You could convince me that Wolves, Leicester and Everton all have brighter futures than Spurs and Arsenal, too.
cwick: one last question before I let all of you go celebrate for real: Do we know how the pandemic will affect team building for the next year or two? Will there be less money sloshing around, and thus fewer transfers? Or because all of European soccer is in the same boat, nothing much will change in terms of acquisition, even if the amounts are lower?
grace: The noises from people involved in the game are that transfer activity will slow significantly for at least a little while. I would imagine everyone is hoping and praying they can get fans into the stadiums sooner rather than later and revenues start to return to normal.
ryan: It seems like most teams will have less to spend or will at least be less willing to spend, while teams with owners with some more liquidity — like, say, a Russian oligarch — will be able to take advantage of that.
grace: Financial Fair Play is being “relaxed,” which is entirely sensible when lots of teams will be making big losses, but interesting to see if anyone can exploit that.

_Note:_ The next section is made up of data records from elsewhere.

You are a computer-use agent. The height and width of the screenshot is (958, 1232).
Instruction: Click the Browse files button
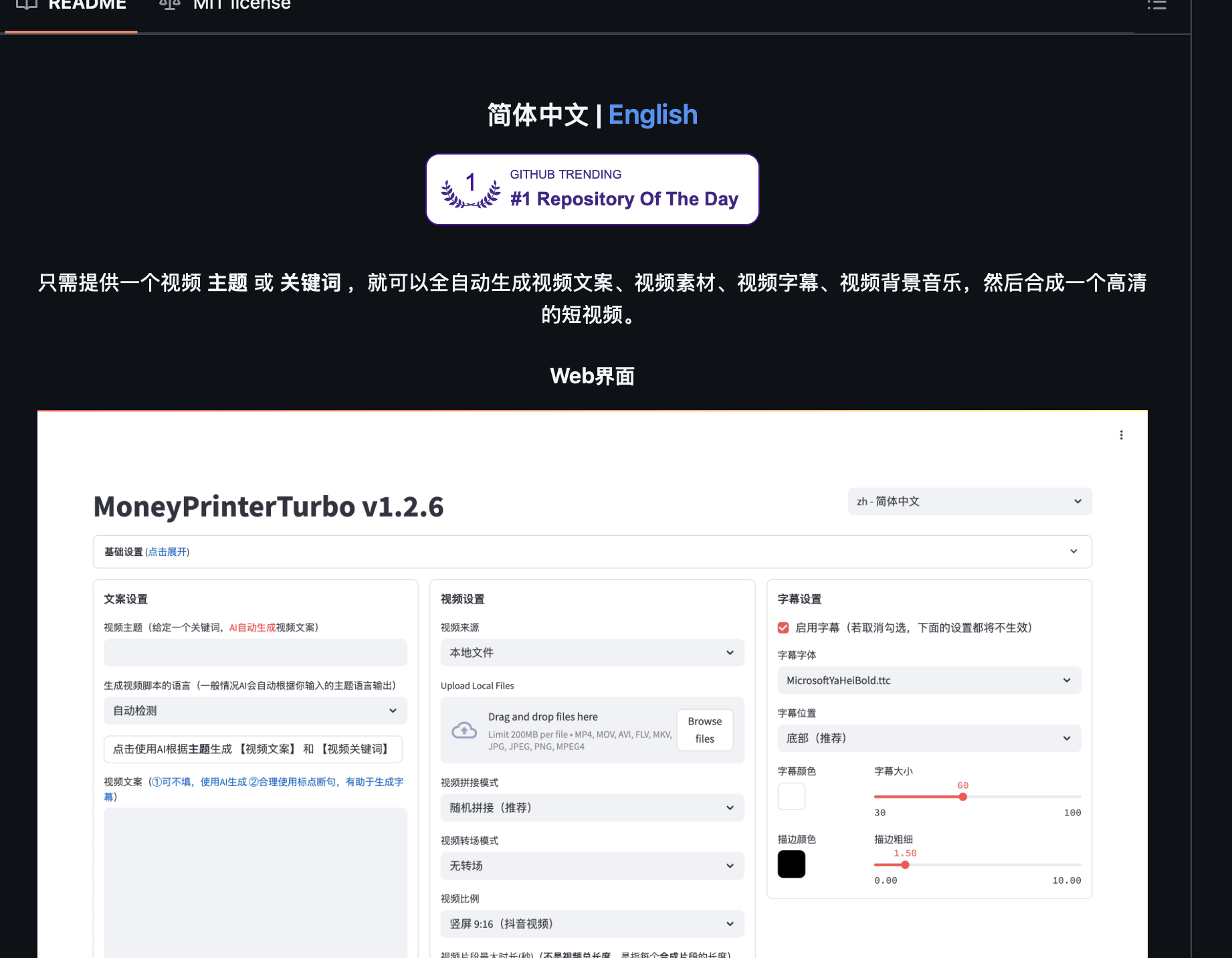[x=704, y=730]
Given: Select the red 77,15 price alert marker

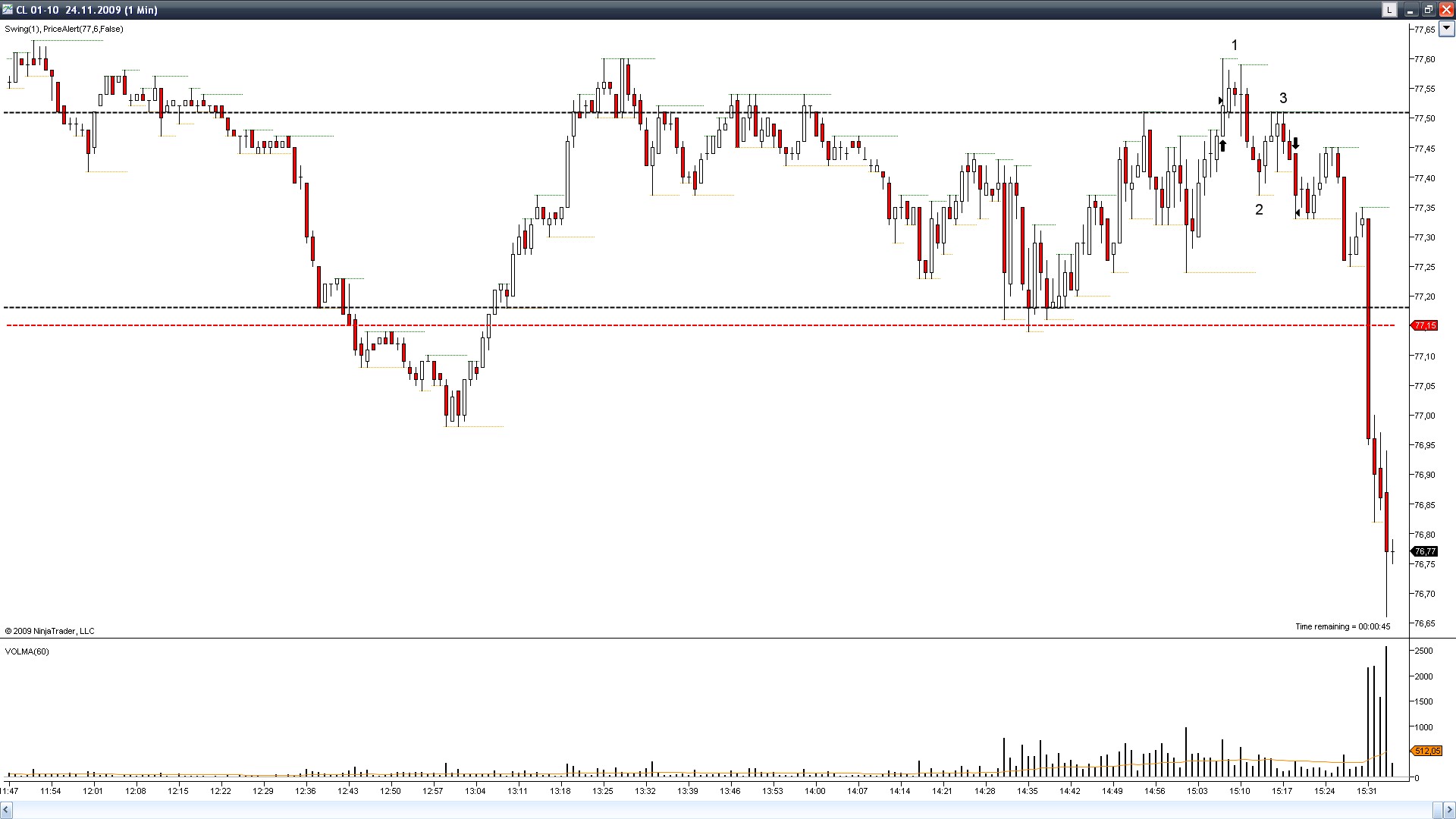Looking at the screenshot, I should 1425,325.
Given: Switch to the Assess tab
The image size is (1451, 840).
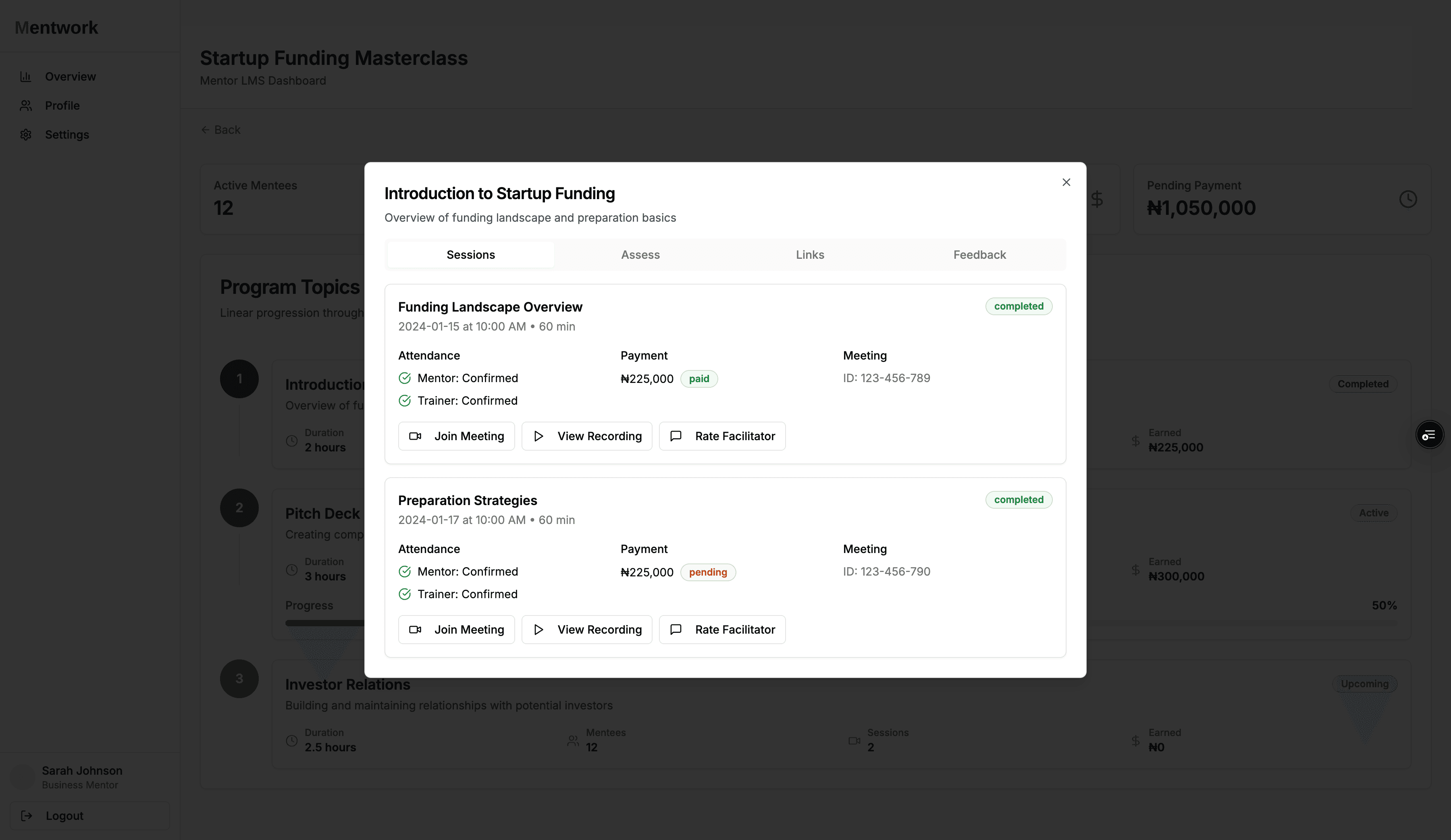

tchow: I was curious how the pandemic would affect individual transfer fees in general. I would have assumed you probably won’t see as many astronomical fees and record-breaking prices for star players, but, to take it outside of the EPL for a minute, that Barcelona-Juventus swap would prove otherwise. Maybe nothing will change. It’s just money anyway, right?
cwick: Pfff, nobody would try to exploit Financial Fair Play rules.

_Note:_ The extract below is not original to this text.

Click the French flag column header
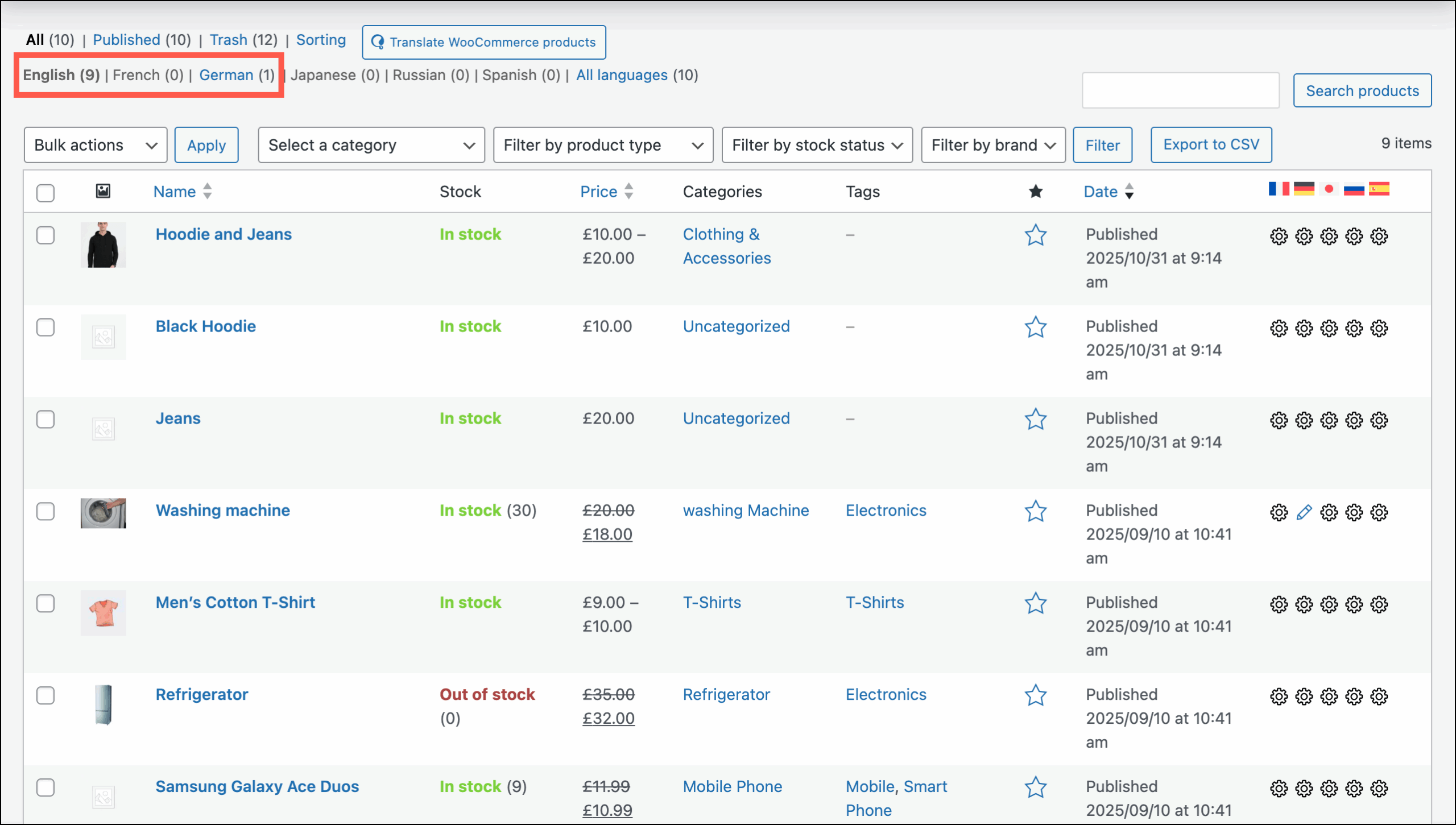Viewport: 1456px width, 825px height. point(1279,188)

grace: However one feels about FFP, the rules were designed for normal times, which these obviously are not.
cwick: If only the revenues were lower before Chelsea went after Kepa…
grace: There’s a whole sci-fi novel to be written about the alternate universe where Chelsea gets Alisson and Liverpool signs Kepa.
ryan: Funnily enough, Kepa’s replacement at Athletic Bilbao, Unai Simón, has saved almost nine goals more than average this year, per FBRef. Wonder if they’d fancy a tradeback.
grace: Thing is if Athletic ever had to sell Simón, they’d surely be interested in saving Kepa from Chelsea due to their Basque-players-only policy limiting their options.
cwick: I really think Kepa is the patronus of these chats.
tchow: That makes sense. These are lightly edited so most of what we say stays in. Nothing gets blocked out. Checks out.